Tuesday, November 13, 2018

When Will We Ever Learn?

I’ve made these two statements so many times now, and I believe they ring so true, these have become my most common mantras whenever I can’t avoid thinking about the fate of the UMC:

(1) The Church cannot make faithful, effective decisions by voting governed by majority rule

We have bought into this procedural method hook, line, and sinker because we have been culturally immersed in it all our lives, but it is totally antithetical to the Spirit that indwells the Church. Any substantive decisions on which a consensus cannot be reached (or at the very least a super-majority agree) should not be made.

(2) The drive to make the UMC a legislatively linked global institution was a mistake.

Whether it was a naively idealistic but misguided dream of a single worldwide Wesleyan Church as a counterpart to Roman Catholicism, or a calculated, cynical power play driven by the sinful human desire to win and thereby gain control over others, I fear it may well be our death rather than our redemption. Autonomous regional churches, free to organize themselves for mission and ministry according to their distinct cultural contexts, but connected through a re-envisioned World Methodist Council could have accomplished all the good aims of globalization, while avoiding the fatal dismemberment of the denomination, accelerated by the sinful aims of globalization.

I fear it may be too late for the UMC, the denomination that introduced me to God’s love in Christ 48 years ago (at a Lay Witness Movement at St.

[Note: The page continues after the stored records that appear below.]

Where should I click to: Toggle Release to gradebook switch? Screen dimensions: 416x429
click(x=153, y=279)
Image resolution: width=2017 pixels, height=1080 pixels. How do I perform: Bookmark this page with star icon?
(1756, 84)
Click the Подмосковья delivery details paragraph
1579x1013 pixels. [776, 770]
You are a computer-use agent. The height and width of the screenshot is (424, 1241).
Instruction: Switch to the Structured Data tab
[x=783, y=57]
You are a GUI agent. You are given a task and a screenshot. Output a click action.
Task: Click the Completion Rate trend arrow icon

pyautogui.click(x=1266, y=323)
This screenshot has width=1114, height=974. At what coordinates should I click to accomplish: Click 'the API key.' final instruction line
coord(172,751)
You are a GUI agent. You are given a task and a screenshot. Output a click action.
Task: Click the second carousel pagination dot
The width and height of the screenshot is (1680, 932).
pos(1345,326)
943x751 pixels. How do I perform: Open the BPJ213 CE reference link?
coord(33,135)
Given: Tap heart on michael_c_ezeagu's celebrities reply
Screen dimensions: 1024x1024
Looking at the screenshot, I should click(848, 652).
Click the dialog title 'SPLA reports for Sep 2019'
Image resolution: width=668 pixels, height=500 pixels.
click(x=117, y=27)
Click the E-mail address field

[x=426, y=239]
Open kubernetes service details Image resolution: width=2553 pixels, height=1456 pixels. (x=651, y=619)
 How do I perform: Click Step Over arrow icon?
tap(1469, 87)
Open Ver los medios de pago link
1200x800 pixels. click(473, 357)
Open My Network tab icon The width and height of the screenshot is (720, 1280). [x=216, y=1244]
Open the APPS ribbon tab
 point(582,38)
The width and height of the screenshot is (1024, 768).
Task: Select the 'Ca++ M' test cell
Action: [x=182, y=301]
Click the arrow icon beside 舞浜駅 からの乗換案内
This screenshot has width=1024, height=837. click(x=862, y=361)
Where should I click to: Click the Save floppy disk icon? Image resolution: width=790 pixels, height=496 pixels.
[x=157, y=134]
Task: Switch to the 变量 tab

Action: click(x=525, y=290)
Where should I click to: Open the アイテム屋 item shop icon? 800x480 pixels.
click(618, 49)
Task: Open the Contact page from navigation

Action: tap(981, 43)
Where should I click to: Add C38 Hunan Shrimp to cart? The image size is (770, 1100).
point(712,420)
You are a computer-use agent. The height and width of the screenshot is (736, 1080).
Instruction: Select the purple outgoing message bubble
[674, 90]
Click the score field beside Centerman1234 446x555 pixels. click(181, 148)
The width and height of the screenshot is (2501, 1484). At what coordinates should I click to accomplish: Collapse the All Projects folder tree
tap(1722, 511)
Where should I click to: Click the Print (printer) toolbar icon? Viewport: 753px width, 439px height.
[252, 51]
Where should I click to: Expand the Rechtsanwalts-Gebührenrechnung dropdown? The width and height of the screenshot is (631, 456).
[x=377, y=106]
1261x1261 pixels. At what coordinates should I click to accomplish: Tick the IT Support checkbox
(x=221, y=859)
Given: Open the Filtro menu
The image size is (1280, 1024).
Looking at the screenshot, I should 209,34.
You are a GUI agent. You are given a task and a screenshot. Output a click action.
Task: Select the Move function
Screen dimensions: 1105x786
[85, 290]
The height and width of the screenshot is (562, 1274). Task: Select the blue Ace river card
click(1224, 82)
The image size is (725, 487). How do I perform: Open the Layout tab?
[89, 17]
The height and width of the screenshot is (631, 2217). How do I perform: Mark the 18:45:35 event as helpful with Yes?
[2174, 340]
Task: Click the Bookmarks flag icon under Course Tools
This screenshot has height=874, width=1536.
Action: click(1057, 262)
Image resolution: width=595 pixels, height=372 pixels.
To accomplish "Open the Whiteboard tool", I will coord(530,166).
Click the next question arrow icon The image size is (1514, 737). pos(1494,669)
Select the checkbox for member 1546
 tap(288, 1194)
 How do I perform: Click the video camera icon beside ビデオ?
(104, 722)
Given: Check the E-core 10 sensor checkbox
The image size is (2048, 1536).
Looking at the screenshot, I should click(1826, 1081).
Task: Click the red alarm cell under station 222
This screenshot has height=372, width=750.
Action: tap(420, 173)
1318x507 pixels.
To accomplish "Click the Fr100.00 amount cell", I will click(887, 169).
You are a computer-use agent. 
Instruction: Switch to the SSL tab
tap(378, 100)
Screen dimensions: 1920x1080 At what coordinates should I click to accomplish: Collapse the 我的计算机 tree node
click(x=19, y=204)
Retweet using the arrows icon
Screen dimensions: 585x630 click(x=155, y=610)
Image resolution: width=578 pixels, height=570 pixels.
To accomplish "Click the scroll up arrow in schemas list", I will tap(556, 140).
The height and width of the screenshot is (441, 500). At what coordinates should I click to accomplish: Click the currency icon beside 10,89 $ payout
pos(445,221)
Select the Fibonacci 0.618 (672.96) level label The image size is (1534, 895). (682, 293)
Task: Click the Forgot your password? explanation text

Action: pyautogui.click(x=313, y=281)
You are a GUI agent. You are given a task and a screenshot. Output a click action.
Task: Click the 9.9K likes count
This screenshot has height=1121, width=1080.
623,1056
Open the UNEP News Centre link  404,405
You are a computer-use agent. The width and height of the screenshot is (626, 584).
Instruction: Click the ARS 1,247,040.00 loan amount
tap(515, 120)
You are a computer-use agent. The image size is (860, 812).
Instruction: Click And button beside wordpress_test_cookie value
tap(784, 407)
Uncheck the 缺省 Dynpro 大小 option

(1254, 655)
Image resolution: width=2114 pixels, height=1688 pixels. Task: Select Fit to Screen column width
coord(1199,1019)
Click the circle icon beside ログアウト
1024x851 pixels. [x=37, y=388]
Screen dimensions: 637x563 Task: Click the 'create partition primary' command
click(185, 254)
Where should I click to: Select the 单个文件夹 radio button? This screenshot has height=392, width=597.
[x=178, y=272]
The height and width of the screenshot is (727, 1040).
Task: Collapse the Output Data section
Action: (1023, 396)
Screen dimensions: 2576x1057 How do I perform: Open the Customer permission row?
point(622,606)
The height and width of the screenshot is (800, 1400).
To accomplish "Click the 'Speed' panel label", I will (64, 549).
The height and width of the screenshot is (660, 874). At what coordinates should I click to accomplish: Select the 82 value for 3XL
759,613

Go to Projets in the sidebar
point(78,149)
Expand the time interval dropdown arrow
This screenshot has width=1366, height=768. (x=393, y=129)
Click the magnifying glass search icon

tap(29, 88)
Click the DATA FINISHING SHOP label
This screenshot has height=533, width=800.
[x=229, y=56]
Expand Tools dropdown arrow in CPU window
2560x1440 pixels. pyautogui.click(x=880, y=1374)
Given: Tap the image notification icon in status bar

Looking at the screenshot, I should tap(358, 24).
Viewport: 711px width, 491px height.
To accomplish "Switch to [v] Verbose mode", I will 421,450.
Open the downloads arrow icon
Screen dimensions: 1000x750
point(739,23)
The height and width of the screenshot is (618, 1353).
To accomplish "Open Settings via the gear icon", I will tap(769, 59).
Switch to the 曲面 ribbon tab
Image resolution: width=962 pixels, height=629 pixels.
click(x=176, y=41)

Matthew’s UMC on N. Shepherd in Houston), baptized me, helped educate me, married me, baptized my children, to which I dedicated 38 years of my life in ordained ministry, and which is now breaking my heart.

But I hope and pray that whatever survives . . . or rises from the ashes of our prideful self-immolation . . . will learn from this tragedy and avoid these two fundamental mistakes in the future.

I won't pretend to know if Jesus gives a rat's ass about the institutional future of the UMC, but I'm guessing he stays pretty sad/pissed about the way we've been treating each other in the name of "orthodoxy."